* **Work instruction**: Nothing in the data should be left out, so repeat it all exactly.

* **Excerpted data**:

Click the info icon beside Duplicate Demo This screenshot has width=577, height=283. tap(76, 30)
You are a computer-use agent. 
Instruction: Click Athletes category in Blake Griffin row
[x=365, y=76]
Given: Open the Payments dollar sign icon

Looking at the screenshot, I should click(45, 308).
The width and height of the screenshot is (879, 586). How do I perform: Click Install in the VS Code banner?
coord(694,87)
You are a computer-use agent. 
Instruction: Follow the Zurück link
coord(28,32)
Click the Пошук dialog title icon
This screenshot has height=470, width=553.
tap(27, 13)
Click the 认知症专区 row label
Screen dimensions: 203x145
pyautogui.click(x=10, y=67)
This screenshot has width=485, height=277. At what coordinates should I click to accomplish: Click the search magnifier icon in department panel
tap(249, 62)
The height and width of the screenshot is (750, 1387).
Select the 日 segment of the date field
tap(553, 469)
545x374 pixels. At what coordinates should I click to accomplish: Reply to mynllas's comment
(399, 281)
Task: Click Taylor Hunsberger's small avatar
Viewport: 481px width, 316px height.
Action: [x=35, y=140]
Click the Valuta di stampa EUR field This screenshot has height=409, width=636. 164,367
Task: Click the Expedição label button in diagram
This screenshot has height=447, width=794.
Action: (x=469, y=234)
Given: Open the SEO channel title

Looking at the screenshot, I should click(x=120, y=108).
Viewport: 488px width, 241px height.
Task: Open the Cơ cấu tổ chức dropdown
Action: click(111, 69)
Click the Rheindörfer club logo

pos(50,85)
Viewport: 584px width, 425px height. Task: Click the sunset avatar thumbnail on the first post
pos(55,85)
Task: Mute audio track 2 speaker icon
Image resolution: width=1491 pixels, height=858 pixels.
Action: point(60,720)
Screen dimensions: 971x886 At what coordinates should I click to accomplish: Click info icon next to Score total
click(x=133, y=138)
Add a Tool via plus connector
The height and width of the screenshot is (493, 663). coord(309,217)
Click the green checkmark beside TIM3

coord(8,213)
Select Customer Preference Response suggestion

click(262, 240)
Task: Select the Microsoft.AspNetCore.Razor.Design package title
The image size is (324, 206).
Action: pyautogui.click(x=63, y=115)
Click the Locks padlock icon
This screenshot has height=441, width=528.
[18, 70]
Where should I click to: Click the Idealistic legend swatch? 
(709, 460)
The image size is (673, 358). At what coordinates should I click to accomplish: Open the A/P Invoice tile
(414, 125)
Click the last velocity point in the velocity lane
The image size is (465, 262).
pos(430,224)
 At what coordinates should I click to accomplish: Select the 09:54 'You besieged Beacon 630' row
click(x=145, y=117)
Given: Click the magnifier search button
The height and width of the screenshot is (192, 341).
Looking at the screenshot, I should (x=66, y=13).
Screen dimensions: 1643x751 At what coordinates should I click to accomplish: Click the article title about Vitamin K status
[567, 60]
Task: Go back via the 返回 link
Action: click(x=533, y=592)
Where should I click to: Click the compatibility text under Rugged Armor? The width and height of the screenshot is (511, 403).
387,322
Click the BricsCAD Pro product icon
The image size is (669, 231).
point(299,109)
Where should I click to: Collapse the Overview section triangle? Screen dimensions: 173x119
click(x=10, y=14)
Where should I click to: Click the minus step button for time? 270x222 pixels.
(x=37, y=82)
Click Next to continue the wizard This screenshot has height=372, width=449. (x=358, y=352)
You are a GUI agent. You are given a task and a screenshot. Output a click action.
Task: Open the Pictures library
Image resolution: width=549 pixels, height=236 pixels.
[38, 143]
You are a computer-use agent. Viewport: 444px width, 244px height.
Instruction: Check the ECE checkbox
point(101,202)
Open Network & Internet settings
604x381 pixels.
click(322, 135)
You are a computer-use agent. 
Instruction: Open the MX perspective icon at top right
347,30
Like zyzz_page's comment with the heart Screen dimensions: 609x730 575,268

* **Written reply**:
Click the info icon beside Duplicate Demo This screenshot has width=577, height=283. tap(76, 30)
You are a computer-use agent. 
Instruction: Click Athletes category in Blake Griffin row
[x=365, y=76]
Given: Open the Payments dollar sign icon

Looking at the screenshot, I should click(45, 308).
The width and height of the screenshot is (879, 586). How do I perform: Click Install in the VS Code banner?
coord(694,87)
You are a computer-use agent. 
Instruction: Follow the Zurück link
coord(28,32)
Click the Пошук dialog title icon
This screenshot has height=470, width=553.
tap(27, 13)
Click the 认知症专区 row label
Screen dimensions: 203x145
pyautogui.click(x=10, y=67)
This screenshot has width=485, height=277. At what coordinates should I click to accomplish: Click the search magnifier icon in department panel
tap(249, 62)
The height and width of the screenshot is (750, 1387).
Select the 日 segment of the date field
tap(553, 469)
545x374 pixels. At what coordinates should I click to accomplish: Reply to mynllas's comment
(399, 281)
Task: Click Taylor Hunsberger's small avatar
Viewport: 481px width, 316px height.
Action: [x=35, y=140]
Click the Valuta di stampa EUR field This screenshot has height=409, width=636. 164,367
Task: Click the Expedição label button in diagram
This screenshot has height=447, width=794.
Action: (x=469, y=234)
Given: Open the SEO channel title

Looking at the screenshot, I should click(x=120, y=108).
Viewport: 488px width, 241px height.
Task: Open the Cơ cấu tổ chức dropdown
Action: click(111, 69)
Click the Rheindörfer club logo

pos(50,85)
Viewport: 584px width, 425px height. Task: Click the sunset avatar thumbnail on the first post
pos(55,85)
Task: Mute audio track 2 speaker icon
Image resolution: width=1491 pixels, height=858 pixels.
Action: point(60,720)
Screen dimensions: 971x886 At what coordinates should I click to accomplish: Click info icon next to Score total
click(x=133, y=138)
Add a Tool via plus connector
The height and width of the screenshot is (493, 663). coord(309,217)
Click the green checkmark beside TIM3

coord(8,213)
Select Customer Preference Response suggestion

click(262, 240)
Task: Select the Microsoft.AspNetCore.Razor.Design package title
The image size is (324, 206).
Action: pyautogui.click(x=63, y=115)
Click the Locks padlock icon
This screenshot has height=441, width=528.
[18, 70]
Where should I click to: Click the Idealistic legend swatch? 
(709, 460)
The image size is (673, 358). At what coordinates should I click to accomplish: Open the A/P Invoice tile
(414, 125)
Click the last velocity point in the velocity lane
The image size is (465, 262).
pos(430,224)
 At what coordinates should I click to accomplish: Select the 09:54 'You besieged Beacon 630' row
click(x=145, y=117)
Given: Click the magnifier search button
The height and width of the screenshot is (192, 341).
Looking at the screenshot, I should (x=66, y=13).
Screen dimensions: 1643x751 At what coordinates should I click to accomplish: Click the article title about Vitamin K status
[567, 60]
Task: Go back via the 返回 link
Action: click(x=533, y=592)
Where should I click to: Click the compatibility text under Rugged Armor? The width and height of the screenshot is (511, 403).
387,322
Click the BricsCAD Pro product icon
The image size is (669, 231).
point(299,109)
Where should I click to: Collapse the Overview section triangle? Screen dimensions: 173x119
click(x=10, y=14)
Where should I click to: Click the minus step button for time? 270x222 pixels.
(x=37, y=82)
Click Next to continue the wizard This screenshot has height=372, width=449. (x=358, y=352)
You are a GUI agent. You are given a task and a screenshot. Output a click action.
Task: Open the Pictures library
Image resolution: width=549 pixels, height=236 pixels.
[38, 143]
You are a computer-use agent. Viewport: 444px width, 244px height.
Instruction: Check the ECE checkbox
point(101,202)
Open Network & Internet settings
604x381 pixels.
click(322, 135)
You are a computer-use agent. 
Instruction: Open the MX perspective icon at top right
347,30
Like zyzz_page's comment with the heart Screen dimensions: 609x730 575,268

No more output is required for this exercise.